Кричат вместе с детишками козы. Пахнет нашатырной прелью свиных закут. И всюду — бурьян и улочки, засоренные курами.

Почему — козы, свиньи и петухи? Раньше это строжайше запрещалось дирекцией.

Навстречу, по дорожке, шли гуськом из Уютной Колонии три бабы с барахлом под мышкой. Впереди — старуха, облика бабы-яги, а две позади — молодые: одна — пухлая, грудастая; у другой — глаза красные и веки красные, а на лицо козырьком натянут платок».

Кошмар, а… «Хорошо!». С восклицательным знаком.

Собственно, можно не читать весь роман. В этой капле уже всё видно: даёшь серединность. Соединение несоединимого.

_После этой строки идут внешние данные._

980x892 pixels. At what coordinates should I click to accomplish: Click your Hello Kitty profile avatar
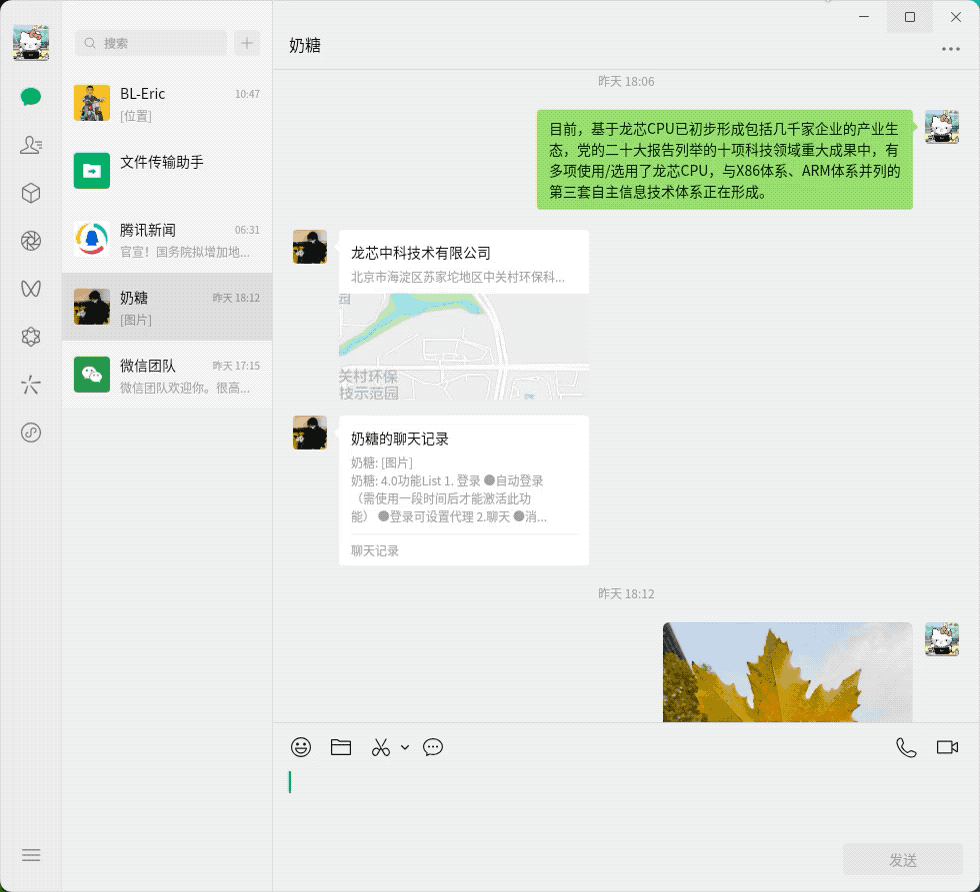[31, 43]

Просто мой большой опыт сразу уловил и дал мне выразить словами то ЧТО-ТО, невыразимое словами, что тому же Кручёных не удалось почуять даже, настолько оно для него оказалось скрыто.

Впрочем, это у меня впечатления от первых строк.

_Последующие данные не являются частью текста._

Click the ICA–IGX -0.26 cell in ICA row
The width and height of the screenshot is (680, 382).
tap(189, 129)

Реализмом называют открытие художником того социального в жизни, что никто, кроме него, ещё не видит. Трудно это невидимое никому, кроме художника, считать ЧЕМ-ТО, словами невыразимым. Художник-то – видит. В случае с социалистическим реализмом дело представляется и вовсе безнадёжным. Есть же партия, объявившая социализм целью своей правящей страною деятельности.

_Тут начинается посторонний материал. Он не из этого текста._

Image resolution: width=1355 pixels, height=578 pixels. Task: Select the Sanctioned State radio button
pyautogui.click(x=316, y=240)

Не надо при этом пенять из сегодняшнего далёка, что строили, как оказалось, не социализм. Думали-то, что социализм. Но, раз думали, то о каком подсознательном идеале можно подозревать в связи с ЧЕМ-ТО, словами невыразимом?

Впрочем, опять же, это общие слова. Нечего их ставить перед самим чтением романа.

А чтение показывает шитьё белыми нитками.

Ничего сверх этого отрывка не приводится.